Challenging the Holidays
Especially during the holiday season, those that have left us come to mind. Their presence is missed in a tangible way. Whether they departed years, months or days ago, it makes very little difference. They’ll come to mind when you see something you’d like to share but stop short when you realize they aren’t there to see it. Perhaps you have a difficult problem and would love to talk it over with them as you have in times past.
It is hard when we lose someone close, be it a family member or friend. The challenge during the holidays is to find a way to cope and not let the blues get a toe hold. I have lost many in my family. I have lost a coworker and a friend from my USMC time in the past year. In my life so far, the hardest has been my siblings. They were young and both deaths came as a shock. It does get better with time even though the holidays bring the memories a little closer and the missing a little sharper.

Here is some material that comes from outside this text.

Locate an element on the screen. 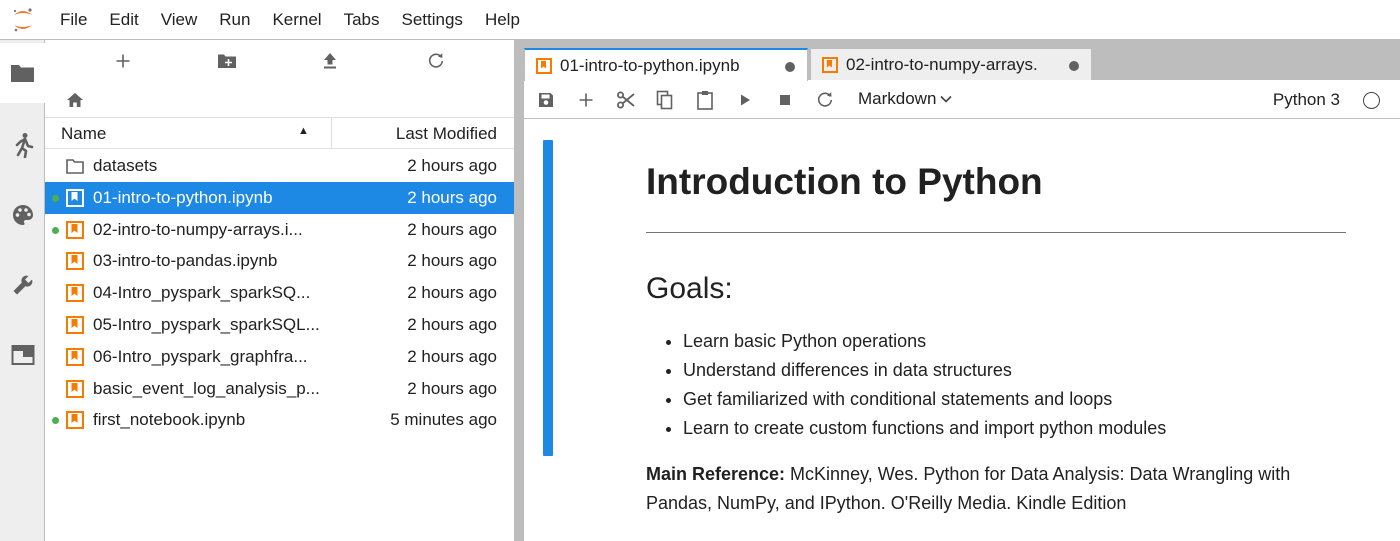  copy-button is located at coordinates (665, 100). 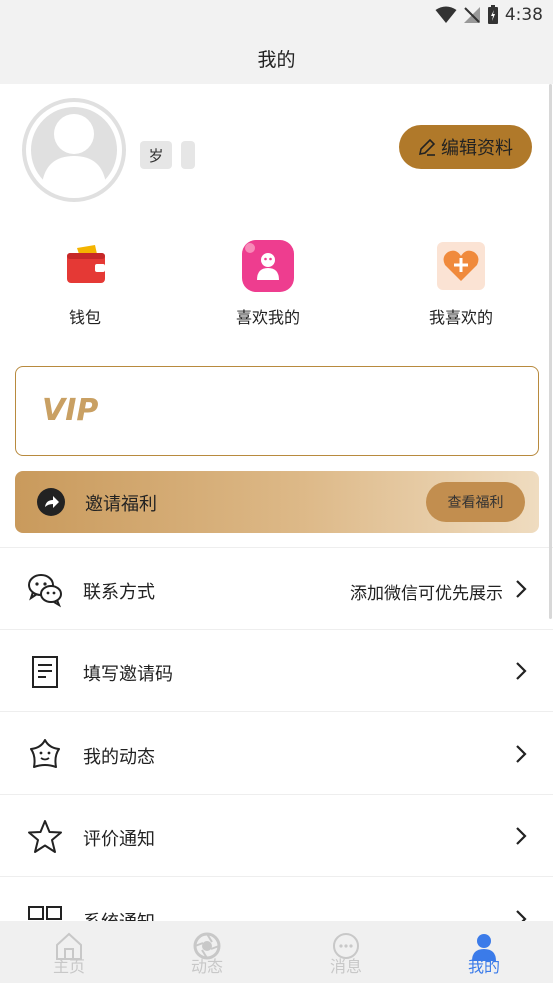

The 1 year anniversary of my coworker’s death is coming up Dec. 13th.
My latest loss is the one that bothers me the most right now. 37 years ago in 29 Palms, CA I met a wonderful man. We were close during that time but our life paths took different directions. An important part of our friendship: we kept no secrets from each other. Total honesty is rare in this day and age. I am glad we got to meet and spend quality time together. Kim had been on my mind the past year or so. I thought of trying to look him up on Facebook to get in touch and see how he was doing. From what I remembered of him, I didn’t believe he would give me a curt shut down if I made contact. My regret … I waited too late. My friend, Kim Cady, passed away on Sept. 17, 2012. He was one month shy of turning 60. If there is someone you would like to reconnect with, my advice is don’t put it off. They are on your mind for a reason.
I will meet the challenge of the holidays by making a donation to Kim’s church in his name. I will also donate to a local food pantry in memory of my coworker and my family members. Even though I can’t give them gifts or talk with them, I can do something ‘In Memorial’ that will help me deal with the loss. It is a perfect way for me to remember them … helping others as I remember the goodness in those who are gone.
Perhaps something like this would help you face the Challenges of the Holidays.